▶ [Data]

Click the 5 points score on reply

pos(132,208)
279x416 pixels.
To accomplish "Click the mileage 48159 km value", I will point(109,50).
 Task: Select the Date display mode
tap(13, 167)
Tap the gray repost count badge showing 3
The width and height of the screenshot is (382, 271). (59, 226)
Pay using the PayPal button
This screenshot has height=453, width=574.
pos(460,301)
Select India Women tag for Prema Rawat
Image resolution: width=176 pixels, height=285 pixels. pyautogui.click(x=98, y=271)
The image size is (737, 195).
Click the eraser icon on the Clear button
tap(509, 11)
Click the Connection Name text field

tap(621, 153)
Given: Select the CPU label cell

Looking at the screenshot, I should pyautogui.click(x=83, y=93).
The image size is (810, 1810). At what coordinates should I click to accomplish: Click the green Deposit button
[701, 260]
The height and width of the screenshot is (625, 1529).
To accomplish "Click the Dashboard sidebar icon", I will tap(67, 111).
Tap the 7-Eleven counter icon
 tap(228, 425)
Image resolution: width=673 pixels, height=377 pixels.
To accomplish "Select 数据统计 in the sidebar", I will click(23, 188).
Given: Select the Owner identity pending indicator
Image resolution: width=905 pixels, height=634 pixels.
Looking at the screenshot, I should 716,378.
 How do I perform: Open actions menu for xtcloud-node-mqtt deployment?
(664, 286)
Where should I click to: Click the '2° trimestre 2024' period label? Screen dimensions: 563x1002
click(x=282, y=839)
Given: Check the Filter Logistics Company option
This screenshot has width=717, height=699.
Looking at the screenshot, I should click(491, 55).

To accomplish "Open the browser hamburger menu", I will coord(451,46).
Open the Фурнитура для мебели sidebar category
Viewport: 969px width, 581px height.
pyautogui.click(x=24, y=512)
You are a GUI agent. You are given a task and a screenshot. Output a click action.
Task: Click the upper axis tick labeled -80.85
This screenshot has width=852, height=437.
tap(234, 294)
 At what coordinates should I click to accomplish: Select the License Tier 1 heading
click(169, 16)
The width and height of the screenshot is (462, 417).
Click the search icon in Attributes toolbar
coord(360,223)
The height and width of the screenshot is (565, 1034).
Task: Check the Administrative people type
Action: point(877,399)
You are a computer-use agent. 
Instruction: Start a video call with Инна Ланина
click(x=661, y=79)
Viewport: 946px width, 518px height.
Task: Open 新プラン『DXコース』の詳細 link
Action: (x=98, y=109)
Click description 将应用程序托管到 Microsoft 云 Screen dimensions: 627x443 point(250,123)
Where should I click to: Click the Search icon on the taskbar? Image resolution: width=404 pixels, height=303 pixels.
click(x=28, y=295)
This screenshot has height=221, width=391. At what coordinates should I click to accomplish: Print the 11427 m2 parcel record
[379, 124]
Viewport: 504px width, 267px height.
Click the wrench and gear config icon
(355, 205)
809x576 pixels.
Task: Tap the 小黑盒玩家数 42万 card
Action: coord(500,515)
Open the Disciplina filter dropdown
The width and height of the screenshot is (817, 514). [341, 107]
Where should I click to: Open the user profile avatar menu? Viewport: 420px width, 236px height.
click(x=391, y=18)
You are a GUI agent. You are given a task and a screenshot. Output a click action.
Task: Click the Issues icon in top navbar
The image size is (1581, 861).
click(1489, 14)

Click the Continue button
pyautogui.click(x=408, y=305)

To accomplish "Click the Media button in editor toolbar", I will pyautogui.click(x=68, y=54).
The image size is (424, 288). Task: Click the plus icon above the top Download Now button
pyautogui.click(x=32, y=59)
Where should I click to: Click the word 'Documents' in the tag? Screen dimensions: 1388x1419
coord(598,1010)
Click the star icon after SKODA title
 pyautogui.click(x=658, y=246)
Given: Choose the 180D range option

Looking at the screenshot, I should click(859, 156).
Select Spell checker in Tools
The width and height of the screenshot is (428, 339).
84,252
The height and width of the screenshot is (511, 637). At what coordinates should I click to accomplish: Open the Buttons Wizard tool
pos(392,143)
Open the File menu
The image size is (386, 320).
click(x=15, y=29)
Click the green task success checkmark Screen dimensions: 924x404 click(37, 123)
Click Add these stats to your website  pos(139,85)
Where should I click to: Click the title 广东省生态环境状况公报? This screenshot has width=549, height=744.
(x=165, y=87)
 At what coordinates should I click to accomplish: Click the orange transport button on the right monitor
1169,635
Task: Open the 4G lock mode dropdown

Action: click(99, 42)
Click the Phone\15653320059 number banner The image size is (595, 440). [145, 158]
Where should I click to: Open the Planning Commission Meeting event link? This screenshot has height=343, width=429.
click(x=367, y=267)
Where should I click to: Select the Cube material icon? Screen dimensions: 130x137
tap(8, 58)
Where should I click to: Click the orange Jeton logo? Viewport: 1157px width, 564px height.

▶ [Exercise brief] The whole listing above is to be restated word for word.

▶ [Answer space]
Click the 5 points score on reply

pos(132,208)
279x416 pixels.
To accomplish "Click the mileage 48159 km value", I will point(109,50).
 Task: Select the Date display mode
tap(13, 167)
Tap the gray repost count badge showing 3
The width and height of the screenshot is (382, 271). (59, 226)
Pay using the PayPal button
This screenshot has height=453, width=574.
pos(460,301)
Select India Women tag for Prema Rawat
Image resolution: width=176 pixels, height=285 pixels. pyautogui.click(x=98, y=271)
The image size is (737, 195).
Click the eraser icon on the Clear button
tap(509, 11)
Click the Connection Name text field

tap(621, 153)
Given: Select the CPU label cell

Looking at the screenshot, I should pyautogui.click(x=83, y=93).
The image size is (810, 1810). At what coordinates should I click to accomplish: Click the green Deposit button
[701, 260]
The height and width of the screenshot is (625, 1529).
To accomplish "Click the Dashboard sidebar icon", I will tap(67, 111).
Tap the 7-Eleven counter icon
 tap(228, 425)
Image resolution: width=673 pixels, height=377 pixels.
To accomplish "Select 数据统计 in the sidebar", I will click(23, 188).
Given: Select the Owner identity pending indicator
Image resolution: width=905 pixels, height=634 pixels.
Looking at the screenshot, I should 716,378.
 How do I perform: Open actions menu for xtcloud-node-mqtt deployment?
(664, 286)
Where should I click to: Click the '2° trimestre 2024' period label? Screen dimensions: 563x1002
click(x=282, y=839)
Given: Check the Filter Logistics Company option
This screenshot has width=717, height=699.
Looking at the screenshot, I should click(491, 55).

To accomplish "Open the browser hamburger menu", I will coord(451,46).
Open the Фурнитура для мебели sidebar category
Viewport: 969px width, 581px height.
pyautogui.click(x=24, y=512)
You are a GUI agent. You are given a task and a screenshot. Output a click action.
Task: Click the upper axis tick labeled -80.85
This screenshot has width=852, height=437.
tap(234, 294)
 At what coordinates should I click to accomplish: Select the License Tier 1 heading
click(169, 16)
The width and height of the screenshot is (462, 417).
Click the search icon in Attributes toolbar
coord(360,223)
The height and width of the screenshot is (565, 1034).
Task: Check the Administrative people type
Action: point(877,399)
You are a computer-use agent. 
Instruction: Start a video call with Инна Ланина
click(x=661, y=79)
Viewport: 946px width, 518px height.
Task: Open 新プラン『DXコース』の詳細 link
Action: (x=98, y=109)
Click description 将应用程序托管到 Microsoft 云 Screen dimensions: 627x443 point(250,123)
Where should I click to: Click the Search icon on the taskbar? Image resolution: width=404 pixels, height=303 pixels.
click(x=28, y=295)
This screenshot has height=221, width=391. At what coordinates should I click to accomplish: Print the 11427 m2 parcel record
[379, 124]
Viewport: 504px width, 267px height.
Click the wrench and gear config icon
(355, 205)
809x576 pixels.
Task: Tap the 小黑盒玩家数 42万 card
Action: coord(500,515)
Open the Disciplina filter dropdown
The width and height of the screenshot is (817, 514). [341, 107]
Where should I click to: Open the user profile avatar menu? Viewport: 420px width, 236px height.
click(x=391, y=18)
You are a GUI agent. You are given a task and a screenshot. Output a click action.
Task: Click the Issues icon in top navbar
The image size is (1581, 861).
click(1489, 14)

Click the Continue button
pyautogui.click(x=408, y=305)

To accomplish "Click the Media button in editor toolbar", I will pyautogui.click(x=68, y=54).
The image size is (424, 288). Task: Click the plus icon above the top Download Now button
pyautogui.click(x=32, y=59)
Where should I click to: Click the word 'Documents' in the tag? Screen dimensions: 1388x1419
coord(598,1010)
Click the star icon after SKODA title
 pyautogui.click(x=658, y=246)
Given: Choose the 180D range option

Looking at the screenshot, I should click(859, 156).
Select Spell checker in Tools
The width and height of the screenshot is (428, 339).
84,252
The height and width of the screenshot is (511, 637). At what coordinates should I click to accomplish: Open the Buttons Wizard tool
pos(392,143)
Open the File menu
The image size is (386, 320).
click(x=15, y=29)
Click the green task success checkmark Screen dimensions: 924x404 click(37, 123)
Click Add these stats to your website  pos(139,85)
Where should I click to: Click the title 广东省生态环境状况公报? This screenshot has width=549, height=744.
(x=165, y=87)
 At what coordinates should I click to accomplish: Click the orange transport button on the right monitor
1169,635
Task: Open the 4G lock mode dropdown

Action: click(99, 42)
Click the Phone\15653320059 number banner The image size is (595, 440). [145, 158]
Where should I click to: Open the Planning Commission Meeting event link? This screenshot has height=343, width=429.
click(x=367, y=267)
Where should I click to: Select the Cube material icon? Screen dimensions: 130x137
tap(8, 58)
Where should I click to: Click the orange Jeton logo? Viewport: 1157px width, 564px height.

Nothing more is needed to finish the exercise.